**RECORDS:**

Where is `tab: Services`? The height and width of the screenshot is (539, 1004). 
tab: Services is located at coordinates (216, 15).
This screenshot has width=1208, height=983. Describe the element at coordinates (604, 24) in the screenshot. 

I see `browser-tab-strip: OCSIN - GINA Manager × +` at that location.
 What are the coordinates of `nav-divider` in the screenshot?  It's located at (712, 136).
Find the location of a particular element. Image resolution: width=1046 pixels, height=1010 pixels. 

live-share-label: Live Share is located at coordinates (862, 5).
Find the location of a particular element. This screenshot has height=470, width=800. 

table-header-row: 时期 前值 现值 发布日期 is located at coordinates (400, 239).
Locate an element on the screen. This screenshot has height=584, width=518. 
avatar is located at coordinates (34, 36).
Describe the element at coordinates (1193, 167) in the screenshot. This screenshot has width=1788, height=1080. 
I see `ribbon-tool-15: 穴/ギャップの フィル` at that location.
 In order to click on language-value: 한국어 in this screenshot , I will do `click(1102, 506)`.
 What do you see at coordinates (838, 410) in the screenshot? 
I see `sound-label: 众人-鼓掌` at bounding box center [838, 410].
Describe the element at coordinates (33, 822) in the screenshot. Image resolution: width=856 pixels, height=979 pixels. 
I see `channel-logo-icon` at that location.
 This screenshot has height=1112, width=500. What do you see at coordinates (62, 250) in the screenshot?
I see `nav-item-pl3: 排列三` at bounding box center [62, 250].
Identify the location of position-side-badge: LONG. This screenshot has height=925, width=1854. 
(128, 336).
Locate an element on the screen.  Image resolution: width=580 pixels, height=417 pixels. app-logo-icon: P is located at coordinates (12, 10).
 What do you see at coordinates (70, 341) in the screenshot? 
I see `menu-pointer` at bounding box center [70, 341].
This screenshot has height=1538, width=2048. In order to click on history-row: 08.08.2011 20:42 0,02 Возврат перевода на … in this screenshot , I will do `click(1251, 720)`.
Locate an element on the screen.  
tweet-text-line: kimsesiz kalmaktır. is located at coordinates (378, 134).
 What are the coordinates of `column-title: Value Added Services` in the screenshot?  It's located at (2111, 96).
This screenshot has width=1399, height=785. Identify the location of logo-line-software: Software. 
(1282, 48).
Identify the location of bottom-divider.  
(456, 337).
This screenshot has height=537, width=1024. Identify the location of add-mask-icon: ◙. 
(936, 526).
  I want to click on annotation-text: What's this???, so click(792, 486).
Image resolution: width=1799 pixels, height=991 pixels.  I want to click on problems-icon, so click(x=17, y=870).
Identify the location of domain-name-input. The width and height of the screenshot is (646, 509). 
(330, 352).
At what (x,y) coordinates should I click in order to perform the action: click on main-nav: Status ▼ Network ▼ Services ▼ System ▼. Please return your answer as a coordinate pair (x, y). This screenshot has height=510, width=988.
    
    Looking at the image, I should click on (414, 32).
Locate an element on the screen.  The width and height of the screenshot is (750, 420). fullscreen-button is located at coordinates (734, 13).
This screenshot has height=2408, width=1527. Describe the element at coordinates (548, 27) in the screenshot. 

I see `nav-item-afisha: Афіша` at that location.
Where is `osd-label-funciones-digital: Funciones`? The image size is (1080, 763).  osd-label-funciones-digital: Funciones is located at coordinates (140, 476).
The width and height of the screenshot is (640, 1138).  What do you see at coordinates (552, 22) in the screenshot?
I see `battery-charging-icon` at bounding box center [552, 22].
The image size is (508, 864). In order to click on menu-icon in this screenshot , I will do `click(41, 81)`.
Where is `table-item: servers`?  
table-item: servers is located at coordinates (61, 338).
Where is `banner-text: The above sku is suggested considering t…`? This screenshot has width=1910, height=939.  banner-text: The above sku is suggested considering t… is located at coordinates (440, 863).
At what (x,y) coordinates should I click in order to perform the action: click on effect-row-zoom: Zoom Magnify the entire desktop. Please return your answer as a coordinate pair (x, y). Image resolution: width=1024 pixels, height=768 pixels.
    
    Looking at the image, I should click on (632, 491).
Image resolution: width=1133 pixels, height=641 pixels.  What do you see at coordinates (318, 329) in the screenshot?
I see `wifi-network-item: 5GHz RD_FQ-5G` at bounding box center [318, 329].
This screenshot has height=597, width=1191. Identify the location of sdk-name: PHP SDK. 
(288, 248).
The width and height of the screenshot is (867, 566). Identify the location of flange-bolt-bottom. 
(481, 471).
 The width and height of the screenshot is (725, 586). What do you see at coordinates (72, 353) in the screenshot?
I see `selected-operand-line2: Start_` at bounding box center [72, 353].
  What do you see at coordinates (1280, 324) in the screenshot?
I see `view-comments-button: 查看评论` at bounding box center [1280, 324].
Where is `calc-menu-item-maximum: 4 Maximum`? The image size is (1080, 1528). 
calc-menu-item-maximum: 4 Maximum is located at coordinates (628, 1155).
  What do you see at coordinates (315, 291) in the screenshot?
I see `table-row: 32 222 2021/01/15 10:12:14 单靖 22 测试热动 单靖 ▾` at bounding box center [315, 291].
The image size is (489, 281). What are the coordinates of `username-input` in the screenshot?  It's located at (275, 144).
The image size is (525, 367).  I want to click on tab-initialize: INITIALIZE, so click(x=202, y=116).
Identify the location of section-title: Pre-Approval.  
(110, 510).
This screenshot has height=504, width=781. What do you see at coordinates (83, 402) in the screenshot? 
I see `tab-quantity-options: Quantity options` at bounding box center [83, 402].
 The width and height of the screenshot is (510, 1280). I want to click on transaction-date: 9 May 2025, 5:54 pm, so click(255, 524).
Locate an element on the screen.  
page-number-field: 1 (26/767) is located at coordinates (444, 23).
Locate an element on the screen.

**TASK OBJECTIVE:** Copy out the records above word for word, everything from the line that contains "at (2111, 96)." down to the line that contains "(456, 337).", both of those lines included.

**RESPONSE TO THIS TASK:**
 What are the coordinates of `column-title: Value Added Services` in the screenshot?  It's located at (2111, 96).
This screenshot has width=1399, height=785. Identify the location of logo-line-software: Software. 
(1282, 48).
Identify the location of bottom-divider.  
(456, 337).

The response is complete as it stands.